Re: [PATCH v2 00/15] tracing: 'hist' triggers

From: Alexei Starovoitov
Date: Tue Mar 03 2015 - 21:23:03 EST


On 3/3/15 7:47 AM, Tom Zanussi wrote:
On Mon, 2015-03-02 at 18:31 -0800, Alexei Starovoitov wrote:
On Mon, Mar 2, 2015 at 5:18 PM, Tom Zanussi <tom.zanussi@xxxxxxxxxxxxxxx> wrote:

I'm not proposing to use asm or C for this 'hist->bpf' tool.
Keep proposed 'hist:keys=...:vals=...' syntax and generate
bpf program on the fly based on this string.
So this user tool will take string, generate program, load
and attach it. Everything based on this single string input.
With the examples you mentioned in docs, it's not hard.
It will be more involved than patch 12, but way more generic
and easily extensible when 'hist:keys=...' string would need
to be extended.


Hmm, this seems silly to me - doing all that work just to get back to
where we already are.

your 'hist->bpf' tool could have been first to solve 'bpf hard to use'
problem and overtime it could have evolved into full dtrace alternative.
Whereas by adding 'hist:keys=..' parsing to kernel you'll be stuck
with it and somebody else's dtrace-like tool will supersede it.

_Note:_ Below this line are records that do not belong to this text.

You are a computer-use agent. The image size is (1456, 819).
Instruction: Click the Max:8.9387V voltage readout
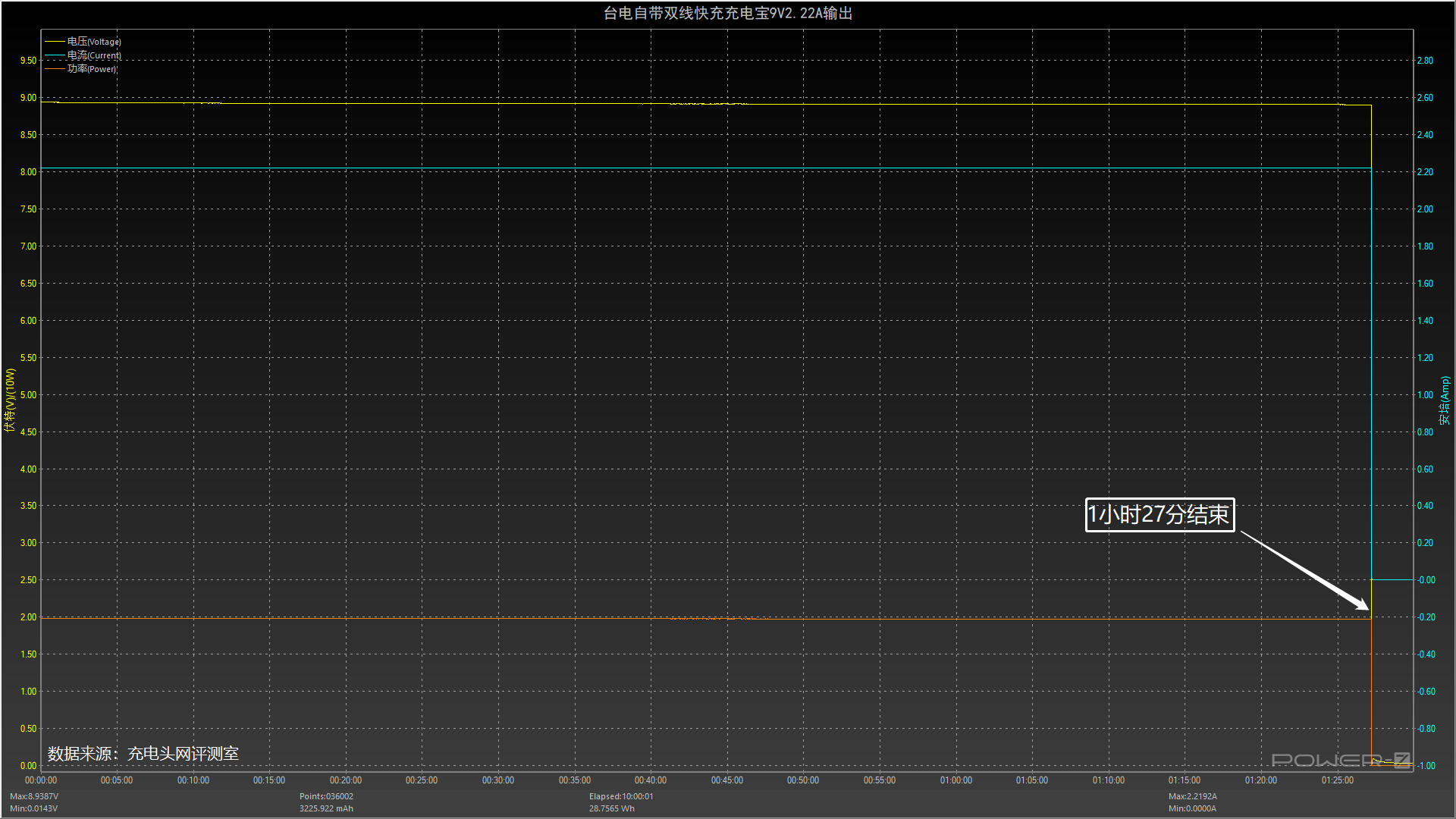(34, 796)
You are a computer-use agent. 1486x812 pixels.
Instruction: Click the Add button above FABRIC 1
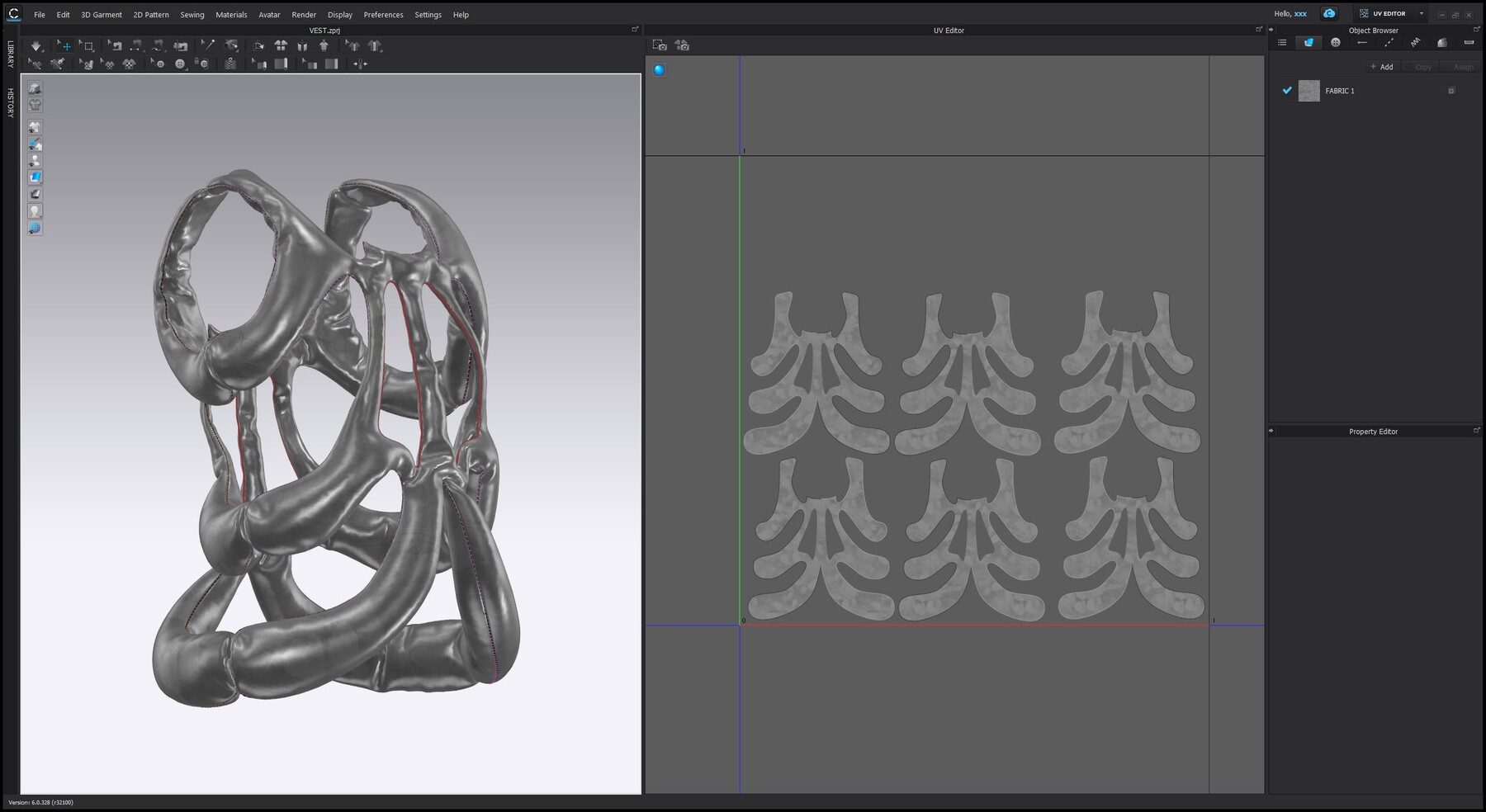(x=1381, y=67)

I don't think you can start requiring all new tracing functionality to
embed a code generator/compiler, or as a result force any particular
interface on users.

force interface on users?!
I think I've explained enough that bpf would not be a user visible
interface. It's kernel to user land interface. In my proposal of
'hist->bpf' tool users won't even see that bpf is being generated
and run underneath. Same with dtrace-like scripting. Users will
see scripting language and won't care how it's compiled and
executed inside kernel. Multiple different languages and interfaces
are possible. Including hist-like text that's not a language.

> If it's possible to factor out a common
infrastructure that can accommodate different user interfaces and
preferences, don't you think it makes sense to do that?

In any case, outside of the boilerplate tracing infrastructure code, it
seems to me that a lot of the code in the main hist trigger patches is
code that you'd also need for a tracepoint/bpf interface. I think we've
already agreed that it would be good to work towards being able to share
that, so for the next version, I'll see what I can come up with.

yes. let's see what pieces can be shared. Though I don't want to
sacrifice long term goals for short term solution.
In case of bpf_maps, the objective is to share data between
kernel and user space by single abstraction with different
implementations underneath. In some use cases kernel programs only
do lookups into maps, while user space concurrently adding/deleting
entries (so no allocations from programs)
In your patch 4 you're adding kernel only access to maps but planning
to use hash type only and also not exposing these maps to user space
at all... that defeats bpf_map purpose and you only reusing ~200
lines of hashtab.c code, but also need to hack it for pre-allocate
and make config_bpf_syscall a strong dependency for 'hist'. why?
'hist' patch set would have been much shorter if you just used
hashtable.h or rhashtable.h or even rbtree.h (so you don't need
to do sorting in patch 13). The actual hash insert/walk code
is tiny and trivial.

I've looked through the patches again and they seem to have serious
bugs when it comes to object life time:
- patch 5 that adds clear_map is completely broken, calling
delete_all_elements() by wrapping it in rcu_read_lock() ?!
- patch 6 adds 'free_elem' callback that is called right from
htab_map_delete_elem() while we're still under rcu.. ?!
- patch 12 does
struct hist_trigger_entry *entry;
tracing_map_lookup_elem(hist_data->map, next_key, &entry);
hist_trigger_entry_print(m, hist_data, next_key, entry);
so when you're storing a pointer inside the map the rcu protection
of map_lookup protects only the value of 'entry' pointer.
The actual contents of *entry are not protected by anything,
so even if you fix 5 and 6, you'll still have severe memory corruptions,
since nothing guarantees that contents of *entry are valid when
hist_trigger_entry_print() is trying to access it.